Opener Sigh No More starts worryingly low-key, all gentle guitar strums and barely audible chanting vocals, and for half its length is actually the weakest part of the entire album. Thankfully at precisely halfway through its running time it breaks into something remarkable, with Mumford letting loose with a howl about the nature of love. It’s a finely pitched piece of forceful music which after the sedate beginning takes you by surprise whilst paving the way for the finest parts of the rest of the album.

In terms of song writing Mumford & Sons manage to neatly sidestep the genre’s traps of high-romanticising and overly wordy verses. In the latter case they actually head off in the opposite direction, with the majority of tracks being rather heavy handed with chorus repetition. It’s easily forgiven though, as each time reiteration often accompanied by a joyous musical up-swelling and a confident group vocal.

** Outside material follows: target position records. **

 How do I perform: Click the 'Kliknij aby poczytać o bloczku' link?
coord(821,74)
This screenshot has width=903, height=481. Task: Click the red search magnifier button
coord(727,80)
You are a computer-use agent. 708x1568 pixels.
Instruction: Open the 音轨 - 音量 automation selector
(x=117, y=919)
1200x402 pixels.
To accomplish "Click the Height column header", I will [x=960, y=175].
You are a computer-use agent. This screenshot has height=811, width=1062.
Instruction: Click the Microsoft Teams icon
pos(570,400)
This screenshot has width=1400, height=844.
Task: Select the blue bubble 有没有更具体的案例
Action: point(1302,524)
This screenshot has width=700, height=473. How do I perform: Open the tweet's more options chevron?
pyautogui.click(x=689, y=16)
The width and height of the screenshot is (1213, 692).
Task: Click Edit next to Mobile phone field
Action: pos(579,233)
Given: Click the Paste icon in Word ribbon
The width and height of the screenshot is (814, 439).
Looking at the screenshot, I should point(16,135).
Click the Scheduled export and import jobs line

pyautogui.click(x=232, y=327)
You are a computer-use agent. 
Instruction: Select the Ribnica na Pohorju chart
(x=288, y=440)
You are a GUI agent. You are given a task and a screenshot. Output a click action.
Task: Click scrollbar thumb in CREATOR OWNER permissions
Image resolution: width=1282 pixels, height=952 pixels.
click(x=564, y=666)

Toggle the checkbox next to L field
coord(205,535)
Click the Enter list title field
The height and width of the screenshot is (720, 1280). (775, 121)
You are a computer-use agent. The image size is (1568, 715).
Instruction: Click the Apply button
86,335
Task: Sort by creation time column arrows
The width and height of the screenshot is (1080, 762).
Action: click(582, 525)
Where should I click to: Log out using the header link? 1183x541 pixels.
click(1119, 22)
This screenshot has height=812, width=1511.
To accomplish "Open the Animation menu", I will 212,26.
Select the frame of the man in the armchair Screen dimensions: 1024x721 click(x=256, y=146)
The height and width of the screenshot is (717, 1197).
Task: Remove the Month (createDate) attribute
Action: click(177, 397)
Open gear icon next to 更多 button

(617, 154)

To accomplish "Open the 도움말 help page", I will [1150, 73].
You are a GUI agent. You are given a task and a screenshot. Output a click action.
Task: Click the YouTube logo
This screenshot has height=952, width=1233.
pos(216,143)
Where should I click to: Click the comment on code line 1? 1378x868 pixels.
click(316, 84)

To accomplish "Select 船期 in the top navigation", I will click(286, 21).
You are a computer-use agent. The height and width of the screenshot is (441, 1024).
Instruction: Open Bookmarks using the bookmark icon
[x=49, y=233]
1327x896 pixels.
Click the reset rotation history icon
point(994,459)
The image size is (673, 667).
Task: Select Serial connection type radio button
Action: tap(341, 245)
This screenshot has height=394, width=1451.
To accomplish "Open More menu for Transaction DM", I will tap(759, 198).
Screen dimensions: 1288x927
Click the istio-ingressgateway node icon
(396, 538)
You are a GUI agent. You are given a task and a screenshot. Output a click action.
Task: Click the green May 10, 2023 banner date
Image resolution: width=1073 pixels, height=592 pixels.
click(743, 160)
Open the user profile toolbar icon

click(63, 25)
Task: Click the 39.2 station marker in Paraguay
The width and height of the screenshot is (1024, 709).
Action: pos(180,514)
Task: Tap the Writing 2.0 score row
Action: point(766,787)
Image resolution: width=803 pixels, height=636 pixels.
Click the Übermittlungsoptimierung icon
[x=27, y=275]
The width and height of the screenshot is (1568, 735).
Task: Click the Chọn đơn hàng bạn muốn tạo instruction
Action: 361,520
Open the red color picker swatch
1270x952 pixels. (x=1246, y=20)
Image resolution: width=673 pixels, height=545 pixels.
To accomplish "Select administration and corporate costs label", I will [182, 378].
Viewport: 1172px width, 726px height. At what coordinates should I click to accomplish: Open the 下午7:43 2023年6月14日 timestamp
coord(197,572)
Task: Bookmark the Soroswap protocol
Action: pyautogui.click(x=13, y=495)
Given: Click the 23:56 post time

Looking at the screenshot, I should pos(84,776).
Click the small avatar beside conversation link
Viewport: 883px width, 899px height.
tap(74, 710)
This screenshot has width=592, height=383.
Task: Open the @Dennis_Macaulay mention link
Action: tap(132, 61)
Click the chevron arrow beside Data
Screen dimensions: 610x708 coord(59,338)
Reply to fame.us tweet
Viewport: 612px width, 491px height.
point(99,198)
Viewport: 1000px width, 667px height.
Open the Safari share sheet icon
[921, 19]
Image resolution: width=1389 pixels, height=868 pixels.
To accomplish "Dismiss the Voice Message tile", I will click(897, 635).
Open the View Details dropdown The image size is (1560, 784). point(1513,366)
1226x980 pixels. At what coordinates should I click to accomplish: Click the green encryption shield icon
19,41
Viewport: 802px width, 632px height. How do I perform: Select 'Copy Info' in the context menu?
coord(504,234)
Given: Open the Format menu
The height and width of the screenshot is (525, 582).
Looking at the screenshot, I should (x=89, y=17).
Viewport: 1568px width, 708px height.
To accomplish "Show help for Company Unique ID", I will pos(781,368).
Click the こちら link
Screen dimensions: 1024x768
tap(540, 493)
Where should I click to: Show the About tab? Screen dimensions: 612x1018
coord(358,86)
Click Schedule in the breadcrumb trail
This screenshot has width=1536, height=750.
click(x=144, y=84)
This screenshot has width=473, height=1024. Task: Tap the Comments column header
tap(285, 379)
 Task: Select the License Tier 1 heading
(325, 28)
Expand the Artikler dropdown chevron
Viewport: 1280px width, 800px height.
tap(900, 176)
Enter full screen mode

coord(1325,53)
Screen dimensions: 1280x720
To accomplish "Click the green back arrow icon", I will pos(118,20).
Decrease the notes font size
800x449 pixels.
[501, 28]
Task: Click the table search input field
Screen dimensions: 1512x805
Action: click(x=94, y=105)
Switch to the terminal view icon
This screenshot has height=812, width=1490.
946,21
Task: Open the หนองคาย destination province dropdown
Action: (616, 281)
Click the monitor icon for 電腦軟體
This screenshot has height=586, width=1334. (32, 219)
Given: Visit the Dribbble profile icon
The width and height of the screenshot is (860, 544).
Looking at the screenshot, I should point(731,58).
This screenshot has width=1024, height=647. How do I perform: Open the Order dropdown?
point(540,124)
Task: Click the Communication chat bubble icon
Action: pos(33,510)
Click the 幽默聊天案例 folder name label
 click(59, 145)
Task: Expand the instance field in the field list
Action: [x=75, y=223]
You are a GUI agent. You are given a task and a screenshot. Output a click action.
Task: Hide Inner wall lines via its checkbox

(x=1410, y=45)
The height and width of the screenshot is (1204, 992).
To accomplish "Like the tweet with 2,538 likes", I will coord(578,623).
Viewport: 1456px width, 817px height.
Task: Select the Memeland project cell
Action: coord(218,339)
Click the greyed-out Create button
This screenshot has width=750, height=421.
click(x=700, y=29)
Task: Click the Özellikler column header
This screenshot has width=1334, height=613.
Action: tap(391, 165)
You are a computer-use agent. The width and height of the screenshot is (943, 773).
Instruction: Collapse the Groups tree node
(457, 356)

The perfect example of this is Winter Winds, possibly the best track on the album, whose chorus of “And my head told my heart to let love grow/ but my heart told my head this time no” grows and grows until it’s punctuated by a wistful saxophone solo reminiscent of The Pogues’ A Rainy Night In Soho.

However the album is at its best when its songs fall into one of two categories. Firstly are the sinister songs such as single, Little Lion Man, White Blank Page, or Thistles and Weeds which, thanks to the immense production, sounds almost apocalyptic. The second are the sweepingly majestic songs (of which there are many), including Sigh No More, I Gave You All and Awake My Soul, whose group vocals and lilting melodies grab hold of your attention and refuse to let go, ensuring multiple plays.